Taking the line with "The height and width of the screenshot is (303, 414)." as the first and the line with "Given: Click Zela's" as the last, set down exactly every line in that range from the entries below, and no more.
+++ DATASET
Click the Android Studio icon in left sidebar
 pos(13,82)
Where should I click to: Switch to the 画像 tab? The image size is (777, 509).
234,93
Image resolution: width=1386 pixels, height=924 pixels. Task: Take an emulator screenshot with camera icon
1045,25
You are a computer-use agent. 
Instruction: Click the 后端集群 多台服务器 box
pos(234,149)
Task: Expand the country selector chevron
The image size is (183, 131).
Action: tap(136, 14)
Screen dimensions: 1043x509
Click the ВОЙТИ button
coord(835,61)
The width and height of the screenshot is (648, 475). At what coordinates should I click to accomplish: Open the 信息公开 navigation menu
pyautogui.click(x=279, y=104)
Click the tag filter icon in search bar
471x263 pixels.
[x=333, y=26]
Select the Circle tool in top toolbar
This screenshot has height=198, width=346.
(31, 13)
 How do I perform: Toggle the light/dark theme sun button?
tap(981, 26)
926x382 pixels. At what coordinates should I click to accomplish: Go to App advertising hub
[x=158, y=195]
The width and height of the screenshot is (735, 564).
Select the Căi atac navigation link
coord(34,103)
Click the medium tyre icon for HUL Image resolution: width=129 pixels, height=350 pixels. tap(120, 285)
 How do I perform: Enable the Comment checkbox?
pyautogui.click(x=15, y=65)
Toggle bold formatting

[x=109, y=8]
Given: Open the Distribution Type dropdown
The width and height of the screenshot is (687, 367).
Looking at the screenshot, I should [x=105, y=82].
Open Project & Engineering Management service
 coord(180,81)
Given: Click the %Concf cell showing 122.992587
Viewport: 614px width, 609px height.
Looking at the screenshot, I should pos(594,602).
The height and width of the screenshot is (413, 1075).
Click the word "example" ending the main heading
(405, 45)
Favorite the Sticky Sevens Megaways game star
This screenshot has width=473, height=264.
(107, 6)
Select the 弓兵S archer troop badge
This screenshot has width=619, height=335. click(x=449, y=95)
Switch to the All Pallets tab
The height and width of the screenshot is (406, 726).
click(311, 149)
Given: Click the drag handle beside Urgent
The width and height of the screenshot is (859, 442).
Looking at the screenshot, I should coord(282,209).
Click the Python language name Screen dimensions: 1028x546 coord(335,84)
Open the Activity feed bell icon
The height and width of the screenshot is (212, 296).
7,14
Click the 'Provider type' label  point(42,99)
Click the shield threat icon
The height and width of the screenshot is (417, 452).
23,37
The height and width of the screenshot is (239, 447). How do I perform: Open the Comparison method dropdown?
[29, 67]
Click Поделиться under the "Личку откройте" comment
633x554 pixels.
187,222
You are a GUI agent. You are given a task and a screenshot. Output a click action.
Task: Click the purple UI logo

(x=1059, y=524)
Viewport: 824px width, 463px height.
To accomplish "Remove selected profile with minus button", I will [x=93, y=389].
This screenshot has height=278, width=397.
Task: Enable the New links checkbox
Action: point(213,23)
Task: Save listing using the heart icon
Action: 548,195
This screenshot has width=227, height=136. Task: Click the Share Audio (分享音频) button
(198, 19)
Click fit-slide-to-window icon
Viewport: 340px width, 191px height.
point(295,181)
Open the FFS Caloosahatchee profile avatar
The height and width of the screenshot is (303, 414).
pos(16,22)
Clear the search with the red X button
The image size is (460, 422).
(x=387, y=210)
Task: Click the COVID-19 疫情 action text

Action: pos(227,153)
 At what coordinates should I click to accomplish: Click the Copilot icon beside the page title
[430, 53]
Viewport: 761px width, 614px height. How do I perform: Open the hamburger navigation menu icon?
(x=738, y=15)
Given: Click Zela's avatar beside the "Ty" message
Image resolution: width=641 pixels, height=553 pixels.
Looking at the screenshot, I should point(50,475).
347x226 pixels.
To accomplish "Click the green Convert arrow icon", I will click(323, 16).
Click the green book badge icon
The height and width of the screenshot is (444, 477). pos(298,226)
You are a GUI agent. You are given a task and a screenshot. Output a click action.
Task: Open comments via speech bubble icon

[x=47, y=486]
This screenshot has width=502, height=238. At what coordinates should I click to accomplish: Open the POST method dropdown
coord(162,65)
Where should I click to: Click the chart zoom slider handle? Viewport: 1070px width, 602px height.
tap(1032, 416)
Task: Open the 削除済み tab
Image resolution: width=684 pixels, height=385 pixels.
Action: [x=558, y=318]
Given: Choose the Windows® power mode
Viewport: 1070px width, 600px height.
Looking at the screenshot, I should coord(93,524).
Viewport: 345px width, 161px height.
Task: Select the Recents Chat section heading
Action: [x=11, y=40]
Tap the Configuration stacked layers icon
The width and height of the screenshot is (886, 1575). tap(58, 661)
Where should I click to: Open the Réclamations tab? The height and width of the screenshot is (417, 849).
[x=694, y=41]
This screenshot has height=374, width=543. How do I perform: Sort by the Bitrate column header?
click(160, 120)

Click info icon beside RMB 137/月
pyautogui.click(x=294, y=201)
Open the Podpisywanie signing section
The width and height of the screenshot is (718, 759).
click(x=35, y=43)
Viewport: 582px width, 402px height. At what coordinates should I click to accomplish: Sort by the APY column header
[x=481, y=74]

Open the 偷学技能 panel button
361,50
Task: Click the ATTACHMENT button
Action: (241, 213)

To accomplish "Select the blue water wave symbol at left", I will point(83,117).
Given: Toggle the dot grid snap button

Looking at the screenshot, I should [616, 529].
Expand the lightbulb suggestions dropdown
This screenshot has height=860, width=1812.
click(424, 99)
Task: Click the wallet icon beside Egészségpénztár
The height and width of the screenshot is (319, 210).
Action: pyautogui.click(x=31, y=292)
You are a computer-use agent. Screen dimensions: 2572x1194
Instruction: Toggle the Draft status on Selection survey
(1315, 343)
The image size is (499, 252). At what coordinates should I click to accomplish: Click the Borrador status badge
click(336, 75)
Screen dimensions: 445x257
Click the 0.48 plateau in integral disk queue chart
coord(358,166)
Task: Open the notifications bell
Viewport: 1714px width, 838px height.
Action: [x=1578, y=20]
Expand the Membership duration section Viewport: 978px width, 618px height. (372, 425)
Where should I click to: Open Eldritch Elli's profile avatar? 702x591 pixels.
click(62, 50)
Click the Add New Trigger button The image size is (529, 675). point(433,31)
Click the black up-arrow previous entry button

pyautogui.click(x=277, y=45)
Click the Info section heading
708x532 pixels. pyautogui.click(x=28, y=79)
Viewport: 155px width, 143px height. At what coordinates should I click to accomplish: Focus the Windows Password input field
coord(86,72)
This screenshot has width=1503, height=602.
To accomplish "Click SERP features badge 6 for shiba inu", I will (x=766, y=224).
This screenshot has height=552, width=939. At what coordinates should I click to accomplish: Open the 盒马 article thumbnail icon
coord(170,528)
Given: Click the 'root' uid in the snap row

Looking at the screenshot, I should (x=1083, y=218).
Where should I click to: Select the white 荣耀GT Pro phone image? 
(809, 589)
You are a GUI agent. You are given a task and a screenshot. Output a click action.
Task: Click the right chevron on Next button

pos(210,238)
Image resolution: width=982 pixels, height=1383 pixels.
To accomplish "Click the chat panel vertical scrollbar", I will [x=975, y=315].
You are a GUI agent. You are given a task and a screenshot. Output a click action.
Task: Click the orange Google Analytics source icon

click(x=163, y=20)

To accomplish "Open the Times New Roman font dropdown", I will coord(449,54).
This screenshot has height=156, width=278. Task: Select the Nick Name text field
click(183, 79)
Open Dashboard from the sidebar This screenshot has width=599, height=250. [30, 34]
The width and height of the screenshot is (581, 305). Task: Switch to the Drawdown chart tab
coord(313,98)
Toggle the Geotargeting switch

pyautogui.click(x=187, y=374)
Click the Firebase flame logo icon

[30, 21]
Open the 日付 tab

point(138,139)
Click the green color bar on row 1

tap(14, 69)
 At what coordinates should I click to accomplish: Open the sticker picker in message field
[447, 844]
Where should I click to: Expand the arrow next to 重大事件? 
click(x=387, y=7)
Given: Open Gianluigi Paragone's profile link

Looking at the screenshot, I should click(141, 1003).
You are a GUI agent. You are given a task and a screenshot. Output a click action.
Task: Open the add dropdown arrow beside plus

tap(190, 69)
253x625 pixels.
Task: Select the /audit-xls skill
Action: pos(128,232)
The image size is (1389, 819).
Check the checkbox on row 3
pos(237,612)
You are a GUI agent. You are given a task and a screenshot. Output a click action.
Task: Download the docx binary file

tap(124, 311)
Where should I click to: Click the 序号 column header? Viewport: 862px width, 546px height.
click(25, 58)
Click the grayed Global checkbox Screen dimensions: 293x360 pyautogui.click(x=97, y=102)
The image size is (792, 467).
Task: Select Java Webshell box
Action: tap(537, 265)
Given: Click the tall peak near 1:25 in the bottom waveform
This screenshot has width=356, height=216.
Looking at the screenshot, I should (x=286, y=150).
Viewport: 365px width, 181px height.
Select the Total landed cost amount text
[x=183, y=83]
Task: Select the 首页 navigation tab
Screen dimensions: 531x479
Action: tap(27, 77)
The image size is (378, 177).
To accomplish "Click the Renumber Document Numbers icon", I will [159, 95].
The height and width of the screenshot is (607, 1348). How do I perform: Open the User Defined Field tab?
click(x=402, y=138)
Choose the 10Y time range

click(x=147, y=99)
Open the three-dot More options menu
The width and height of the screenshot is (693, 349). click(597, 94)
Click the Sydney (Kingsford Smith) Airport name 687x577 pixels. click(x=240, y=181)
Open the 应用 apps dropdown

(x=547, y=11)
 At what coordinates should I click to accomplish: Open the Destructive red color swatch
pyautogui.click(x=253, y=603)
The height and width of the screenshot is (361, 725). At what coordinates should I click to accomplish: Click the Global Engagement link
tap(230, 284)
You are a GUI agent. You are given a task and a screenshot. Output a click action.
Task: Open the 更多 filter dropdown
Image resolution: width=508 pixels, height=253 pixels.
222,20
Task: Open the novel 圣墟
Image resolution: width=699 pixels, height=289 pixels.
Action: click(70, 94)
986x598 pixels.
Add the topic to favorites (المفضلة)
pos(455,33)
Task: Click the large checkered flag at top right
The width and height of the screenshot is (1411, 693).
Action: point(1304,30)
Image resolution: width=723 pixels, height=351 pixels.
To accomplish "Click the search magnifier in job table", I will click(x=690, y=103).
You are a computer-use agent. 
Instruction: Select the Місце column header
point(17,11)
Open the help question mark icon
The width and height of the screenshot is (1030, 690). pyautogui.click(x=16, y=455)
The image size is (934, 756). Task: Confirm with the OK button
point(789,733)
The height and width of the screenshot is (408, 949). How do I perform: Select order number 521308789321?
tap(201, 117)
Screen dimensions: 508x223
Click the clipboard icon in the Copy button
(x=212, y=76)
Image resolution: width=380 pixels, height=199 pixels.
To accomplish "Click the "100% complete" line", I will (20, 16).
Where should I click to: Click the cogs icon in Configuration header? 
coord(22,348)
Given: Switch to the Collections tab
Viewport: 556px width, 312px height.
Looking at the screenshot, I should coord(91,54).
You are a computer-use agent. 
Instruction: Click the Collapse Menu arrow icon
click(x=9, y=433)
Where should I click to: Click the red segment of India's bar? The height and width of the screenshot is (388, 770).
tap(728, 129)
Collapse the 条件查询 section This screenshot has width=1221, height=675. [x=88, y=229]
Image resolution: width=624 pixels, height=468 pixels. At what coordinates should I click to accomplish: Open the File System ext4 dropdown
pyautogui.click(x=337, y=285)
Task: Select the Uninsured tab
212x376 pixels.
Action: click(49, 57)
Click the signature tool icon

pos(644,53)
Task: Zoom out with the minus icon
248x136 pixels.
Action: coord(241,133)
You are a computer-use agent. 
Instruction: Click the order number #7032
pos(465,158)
++++++
_ANSWER FOR THIS EXERCISE_.
The height and width of the screenshot is (303, 414).
pos(16,22)
Clear the search with the red X button
The image size is (460, 422).
(x=387, y=210)
Task: Click the COVID-19 疫情 action text

Action: pos(227,153)
 At what coordinates should I click to accomplish: Click the Copilot icon beside the page title
[430, 53]
Viewport: 761px width, 614px height. How do I perform: Open the hamburger navigation menu icon?
(x=738, y=15)
Given: Click Zela's avatar beside the "Ty" message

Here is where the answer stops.